- Directions for this task -
Reproduce verbatim the passage of the cancer-cell study summary below, from "This makes treating" to "joint first author.".
** Source document follows **
The study, published in the journal Cell Stem Cell, enables researchers to decode DNA sequence and organization at many different locations simultaneously in single cancer cells.
Cancers result from the accumulation of mutations within cells, but the pattern of mutations differs across cancer cells, even if they are from a single patient – tumours are not homogenous, and are instead made up of different lineages, each with its own distinct combination of mutations.
This makes treating patients difficult, and often results in the disease returning. “In order to efficiently eradicate these cancerous clones, we first need to precisely understand how key genes and pathways are corrupted by specific mutations”, says DPhil student Sven Turkalj, the study’s joint first author.
Understanding DNA accessibility
Within the nucleus of cells, DNA is packaged around proteins, forming a complex known as chromatin. Because of this packaging, only certain parts of the DNA sequence are accessible to the cell at any one time. When a gene is switched on, the chromatin surrounding the gene tends to open, whereas genes that are switched off tend to be closed. Looking at these patterns of chromatin accessibility can tell scientists about both about the cell’s identity, and the processes that control genes being switched on or off.
** End of Source document **
** Data listing follows **
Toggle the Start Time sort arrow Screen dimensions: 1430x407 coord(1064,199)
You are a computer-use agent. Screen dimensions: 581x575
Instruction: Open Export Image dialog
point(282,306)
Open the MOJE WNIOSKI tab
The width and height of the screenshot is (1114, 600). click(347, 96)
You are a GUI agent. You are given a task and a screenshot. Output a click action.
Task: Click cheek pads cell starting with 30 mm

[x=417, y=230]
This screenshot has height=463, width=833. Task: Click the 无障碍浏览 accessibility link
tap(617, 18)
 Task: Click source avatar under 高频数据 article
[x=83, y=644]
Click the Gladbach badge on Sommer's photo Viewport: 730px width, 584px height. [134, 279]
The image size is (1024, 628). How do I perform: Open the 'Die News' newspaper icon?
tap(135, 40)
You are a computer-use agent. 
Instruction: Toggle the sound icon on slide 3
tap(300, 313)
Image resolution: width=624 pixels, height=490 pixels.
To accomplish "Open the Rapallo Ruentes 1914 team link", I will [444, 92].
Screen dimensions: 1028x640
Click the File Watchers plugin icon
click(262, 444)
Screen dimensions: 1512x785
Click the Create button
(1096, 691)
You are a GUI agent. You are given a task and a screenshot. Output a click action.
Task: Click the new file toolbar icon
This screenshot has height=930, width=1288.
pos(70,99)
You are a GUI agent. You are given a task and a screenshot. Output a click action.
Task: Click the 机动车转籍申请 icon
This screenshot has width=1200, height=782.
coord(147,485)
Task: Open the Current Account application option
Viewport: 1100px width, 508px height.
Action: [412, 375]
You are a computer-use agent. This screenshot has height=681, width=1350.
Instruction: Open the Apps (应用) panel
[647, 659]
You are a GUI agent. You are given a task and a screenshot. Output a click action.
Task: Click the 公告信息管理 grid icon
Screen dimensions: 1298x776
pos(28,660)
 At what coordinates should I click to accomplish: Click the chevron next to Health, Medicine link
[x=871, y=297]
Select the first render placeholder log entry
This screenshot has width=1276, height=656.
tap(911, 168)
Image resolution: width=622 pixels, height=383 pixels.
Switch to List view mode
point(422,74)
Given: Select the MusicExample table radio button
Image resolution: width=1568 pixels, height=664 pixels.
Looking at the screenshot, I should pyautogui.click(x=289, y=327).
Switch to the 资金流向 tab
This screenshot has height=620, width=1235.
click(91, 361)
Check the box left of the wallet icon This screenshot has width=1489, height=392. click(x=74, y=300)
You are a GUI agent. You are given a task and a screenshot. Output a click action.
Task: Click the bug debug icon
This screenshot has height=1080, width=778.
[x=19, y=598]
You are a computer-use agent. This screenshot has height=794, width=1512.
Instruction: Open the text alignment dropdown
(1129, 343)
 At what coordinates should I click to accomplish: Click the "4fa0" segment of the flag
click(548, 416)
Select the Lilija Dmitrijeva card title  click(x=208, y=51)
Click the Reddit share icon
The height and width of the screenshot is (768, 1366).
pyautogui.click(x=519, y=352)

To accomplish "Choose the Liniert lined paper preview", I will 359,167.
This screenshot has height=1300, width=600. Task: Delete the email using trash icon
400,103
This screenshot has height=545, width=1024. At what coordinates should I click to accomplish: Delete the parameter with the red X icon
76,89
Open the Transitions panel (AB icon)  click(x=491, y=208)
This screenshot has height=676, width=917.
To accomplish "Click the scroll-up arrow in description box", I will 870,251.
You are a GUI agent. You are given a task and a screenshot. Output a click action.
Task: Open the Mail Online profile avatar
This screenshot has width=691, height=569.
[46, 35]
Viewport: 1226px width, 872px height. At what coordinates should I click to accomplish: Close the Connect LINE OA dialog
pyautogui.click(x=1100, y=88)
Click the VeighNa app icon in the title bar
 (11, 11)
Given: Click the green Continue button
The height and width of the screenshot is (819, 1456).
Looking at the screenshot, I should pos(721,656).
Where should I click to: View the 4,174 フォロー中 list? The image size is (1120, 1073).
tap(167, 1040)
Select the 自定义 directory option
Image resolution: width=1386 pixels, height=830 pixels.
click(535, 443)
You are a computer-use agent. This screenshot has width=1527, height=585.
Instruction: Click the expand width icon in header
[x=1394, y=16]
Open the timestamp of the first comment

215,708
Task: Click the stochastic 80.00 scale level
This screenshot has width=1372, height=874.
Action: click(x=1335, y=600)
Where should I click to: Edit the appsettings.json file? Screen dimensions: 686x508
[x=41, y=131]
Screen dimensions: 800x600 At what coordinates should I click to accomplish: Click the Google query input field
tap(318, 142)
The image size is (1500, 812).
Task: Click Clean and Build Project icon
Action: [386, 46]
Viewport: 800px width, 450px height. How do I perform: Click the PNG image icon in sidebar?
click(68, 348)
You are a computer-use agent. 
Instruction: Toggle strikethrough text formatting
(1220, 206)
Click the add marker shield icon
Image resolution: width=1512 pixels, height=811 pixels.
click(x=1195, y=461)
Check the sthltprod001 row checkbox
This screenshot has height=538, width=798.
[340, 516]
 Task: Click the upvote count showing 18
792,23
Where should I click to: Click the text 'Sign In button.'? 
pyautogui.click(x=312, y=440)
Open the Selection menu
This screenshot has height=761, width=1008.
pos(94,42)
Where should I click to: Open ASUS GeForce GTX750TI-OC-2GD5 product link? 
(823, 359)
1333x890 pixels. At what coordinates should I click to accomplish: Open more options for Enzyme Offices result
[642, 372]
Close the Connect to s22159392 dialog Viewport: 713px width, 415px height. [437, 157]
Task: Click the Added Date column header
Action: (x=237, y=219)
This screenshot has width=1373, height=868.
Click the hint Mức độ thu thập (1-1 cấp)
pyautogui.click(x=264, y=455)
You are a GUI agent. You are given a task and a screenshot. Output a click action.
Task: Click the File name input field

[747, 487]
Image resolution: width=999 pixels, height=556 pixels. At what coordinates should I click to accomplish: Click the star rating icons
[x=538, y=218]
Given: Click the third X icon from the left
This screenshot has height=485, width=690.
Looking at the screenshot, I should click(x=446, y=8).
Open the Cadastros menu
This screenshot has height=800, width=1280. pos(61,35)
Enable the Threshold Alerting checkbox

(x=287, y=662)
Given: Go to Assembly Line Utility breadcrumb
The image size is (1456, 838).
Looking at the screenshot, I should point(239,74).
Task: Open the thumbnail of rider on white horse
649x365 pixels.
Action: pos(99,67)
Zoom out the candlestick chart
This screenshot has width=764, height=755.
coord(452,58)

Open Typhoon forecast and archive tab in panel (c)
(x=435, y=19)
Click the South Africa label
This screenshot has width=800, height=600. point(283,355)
** End of Data listing **
- Finished task -
This makes treating patients difficult, and often results in the disease returning. “In order to efficiently eradicate these cancerous clones, we first need to precisely understand how key genes and pathways are corrupted by specific mutations”, says DPhil student Sven Turkalj, the study’s joint first author.